_CHECK YOUR UNDERSTANDING_.
• A. In the hypertension abstract, switch "study sites" to "research sites" and give the passage again from "Most of the" to "urbanisation and altitude.".
• B. According to the hypertension abstract, in how many study sites were the incidence of and risk factors for hypertension estimated?

_DOCUMENT SECTION_.
Impact of urbanisation and altitude on the incidence of, and risk factors for, hypertension.

Bernabé-Ortiz, A. ; Carrillo-Larco, R.M. ; Gilman, R.H. ; Checkley, W. ; Smeeth, L. ; Miranda, J.J. ; CRONICAS Cohort Study Group, . ; COLLABORATORS;Casas, J.P. ; Smith, G.D. ; Ebrahim, S. ; García, H.H. ; Huicho, L. ; Málaga, G. ; Montori, V.M. ; Diette, G.B. ; Gilman, R.H. ; Huicho, L. ; León-Velarde, F. ; Rivera, M. ; Wise, R.A. ; Checkley, W. ; García, H.H. ; Gilman, R.H. ; Miranda, J.J. ; Sacksteder, K. ;
Impact of urbanisation and altitude on the incidence of, and risk factors for, hypertension.
Heart, 2017;

Most of the data regarding the burden of hypertension in low-income and middle-income countries comes from cross-sectional surveys instead of longitudinal studies. We estimated the incidence of, and risk factors for, hypertension in four study sites with different degree of urbanisation and altitude.

_INFORMATION PROVIDED_.
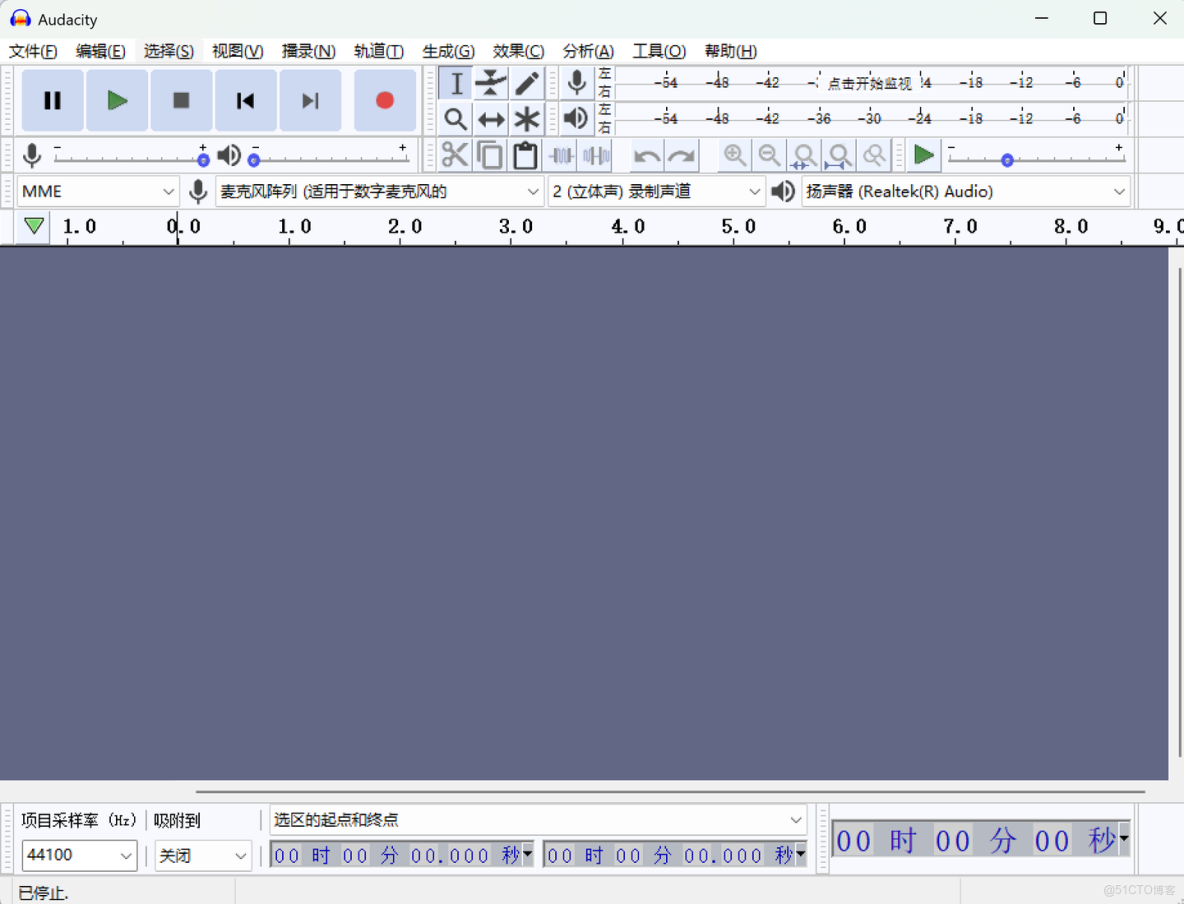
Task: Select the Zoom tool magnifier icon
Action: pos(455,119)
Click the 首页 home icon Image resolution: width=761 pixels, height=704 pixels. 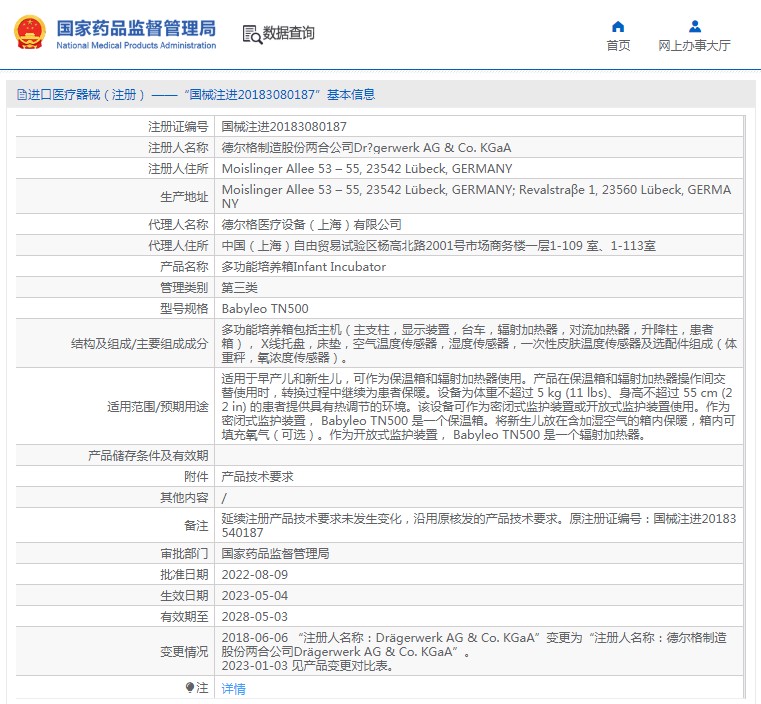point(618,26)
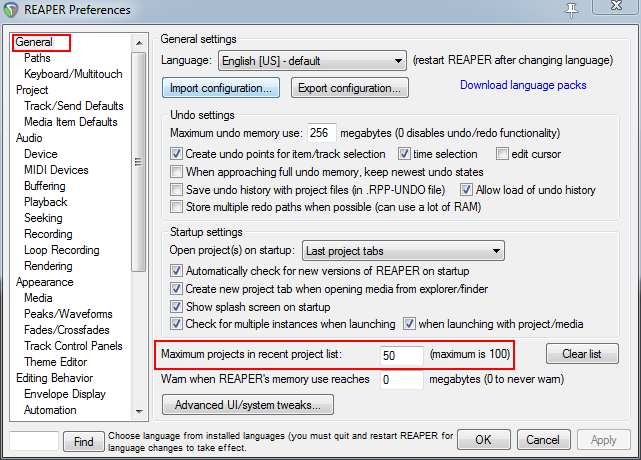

_PER-TASK OUTPUTS_.
• A.
Most of the data regarding the burden of hypertension in low-income and middle-income countries comes from cross-sectional surveys instead of longitudinal studies. We estimated the incidence of, and risk factors for, hypertension in four research sites with different degree of urbanisation and altitude.

• B. Four study sites, which differed in degree of urbanisation and altitude.